While the worldwide incidence of infertility remains fairly steady, says Gobetz, the average age of women who want to start a family is increasing.

Freezing one’s eggs is an option. “Ideally you should be freezing your eggs in your mid to late 20s and not waiting,” says Gobetz. “If, at 45, you use the eggs that you froze when you were 25, your potential to conceive will be what it was when you first put those eggs in the freezer.”

The older you are, the less viable eggs you’ll be able to produce, says Gobetz. “Older eggs ultimately either don’t fertilise, or give rise to genetically abnormal embryos that either have no potential to implant or they miscarry. Then, to conceive, those patients have to use donor eggs, which ignites numerous halachic and emotional issues.”

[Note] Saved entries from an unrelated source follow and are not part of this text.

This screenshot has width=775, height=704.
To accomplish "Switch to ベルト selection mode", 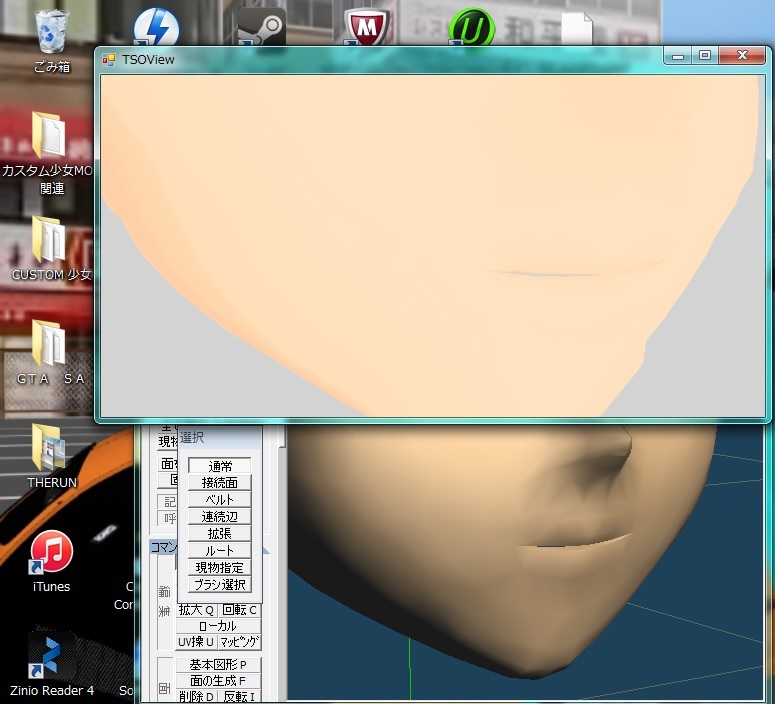I will pyautogui.click(x=219, y=500).
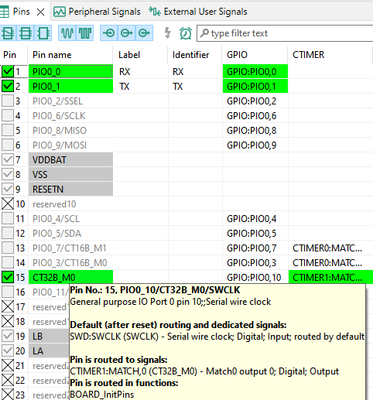
Task: Select the PIO0_1 pin name cell
Action: (71, 86)
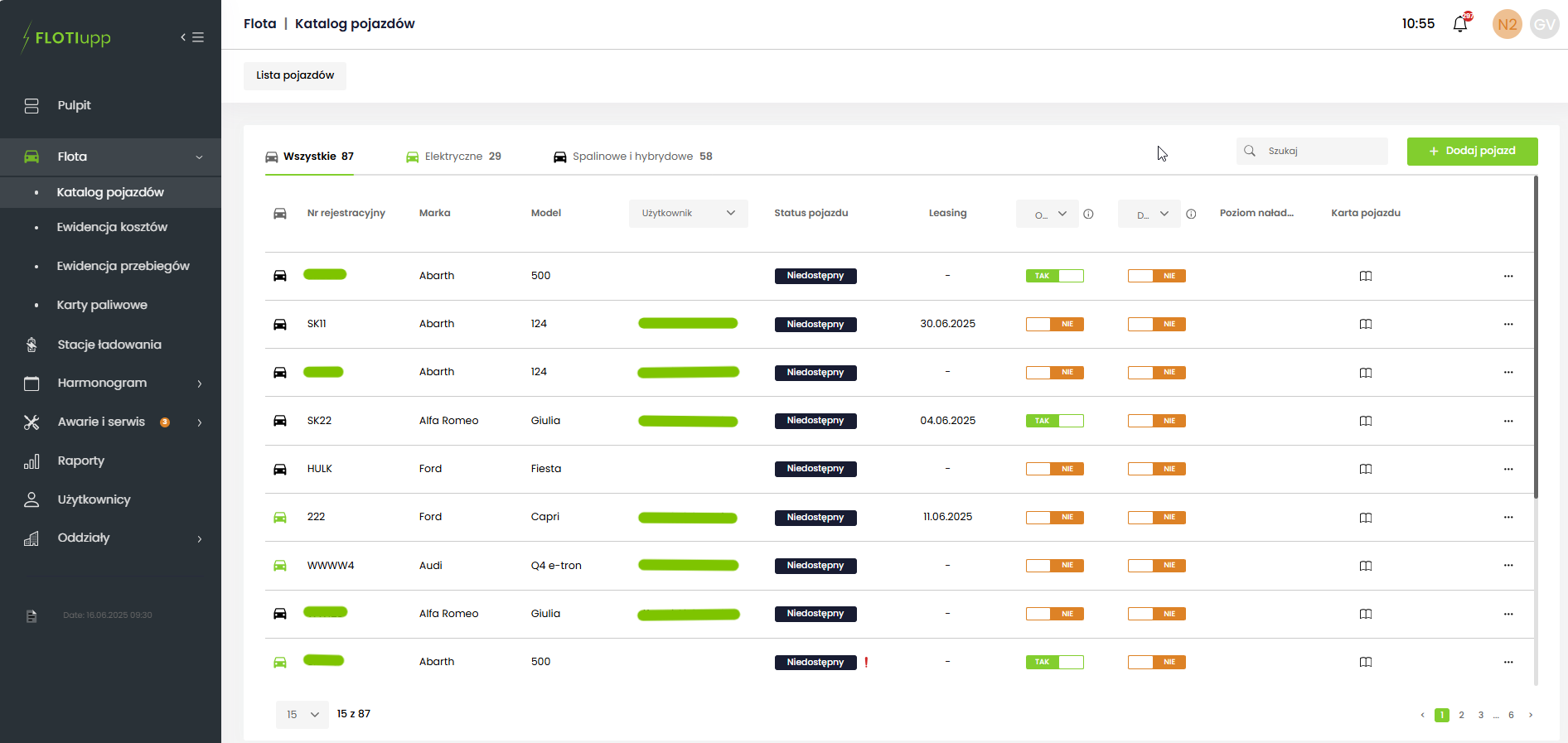Open the Użytkownik filter dropdown
This screenshot has height=743, width=1568.
click(x=688, y=214)
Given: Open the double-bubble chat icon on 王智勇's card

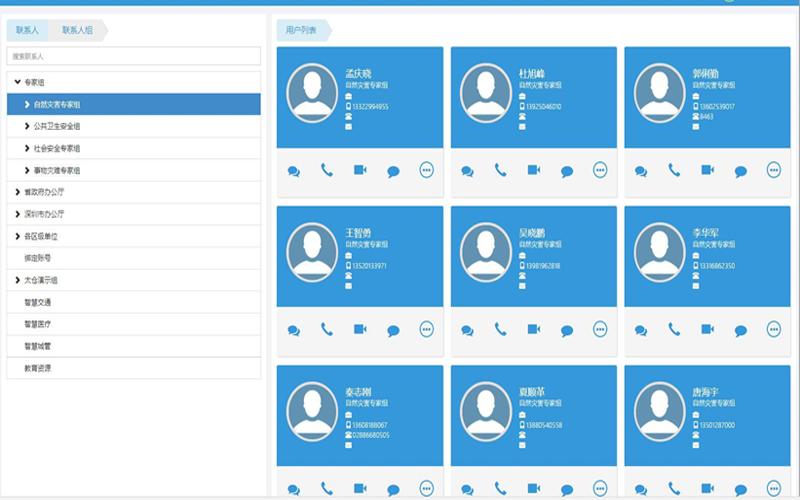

“The chances of having an ‘aneuploid’, which can result in a child with serious or fatal chromosomal abnormalities, increases as a woman gets older,” says Adele Kazilsky, the chief executive officer of FutureGen Laboratories, the only lab in South Africa that specialises in reproductive genetics. “We test embryos during an IVF treatment before they are reimplanted to make sure that we can optimise the genetic health of the unborn child.”

This testing is called PGT-A (Preimplantation Testing for Aneuploidies) and it looks for chromosomal abnormalities like Down’s Syndrome. “If such issues are found, we will notify the fertility clinic, and they will exclude those embryos from implantation.”

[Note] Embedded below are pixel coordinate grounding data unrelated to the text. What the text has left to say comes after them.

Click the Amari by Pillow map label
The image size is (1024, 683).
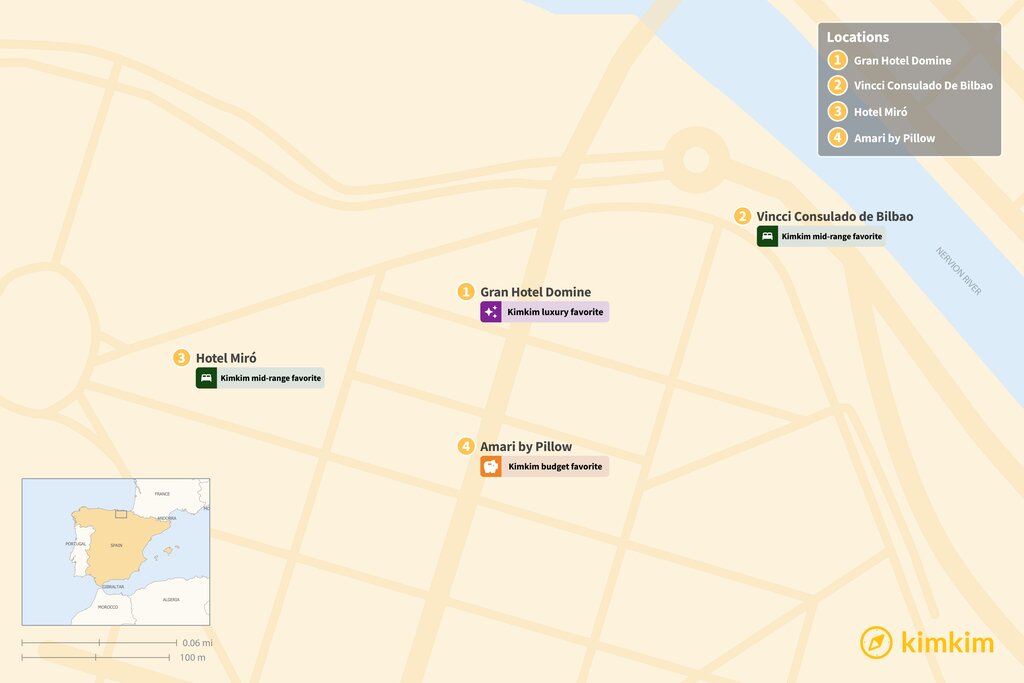click(526, 446)
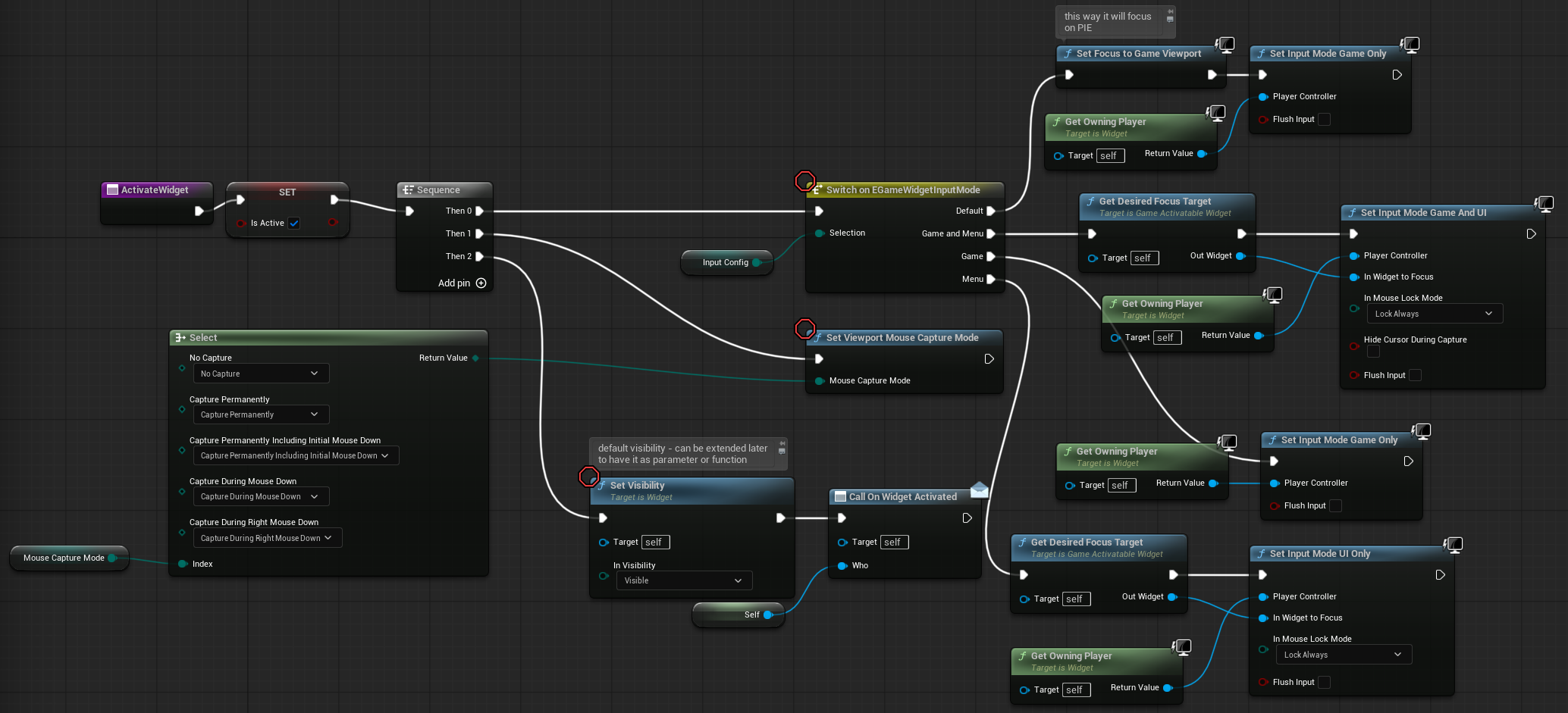Click the breakpoint icon on Set Visibility node
The width and height of the screenshot is (1568, 713).
(x=588, y=477)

Among their many other offerings, FutureGen is now providing carrier screening for the first time in Africa. This test is a proactive screening before you start your reproductive journey. The test scans up to 600 genes and can identify any potential genetic illnesses that may be harmful if passed on to the next generation. “Before you even start your fertility journey, know your reproductive genetic profile and health status,” says Kazilsky. “It’s a simple saliva test – a once-off test for life.”

“We can never guarantee a healthy baby, or that a spontaneous genetic defect won’t happen to the child during pregnancy. You’re as good as what you test, but today you can mitigate your chances of an unhealthy pregnancy and an unhealthy child in a much bigger way. The rate of healthy pregnancies has increased because of genetic testing.”

FutureGen Laboratories is also partnering with Jewish fertility fund Malka Ella, which will provide funding where needed to assist any Jewish person with carrier screening testing.

Founded more than 22 years ago, Malka Ella funds fertility treatment for married Jewish couples and provides them with emotional and spiritual support throughout the process. “Malka Ella was started in response to our personal fertility journey,” said one of the founders, Suzanne Sackstein.

“After being so grateful to have had children, I realised that there are many other couples in this situation and it’s often a very expensive, lonely, and hard journey.” Treatments range from around R80 000 to R250 000, she says, which is why there’s such a need for financial support for those not on top-tier medical aid plans.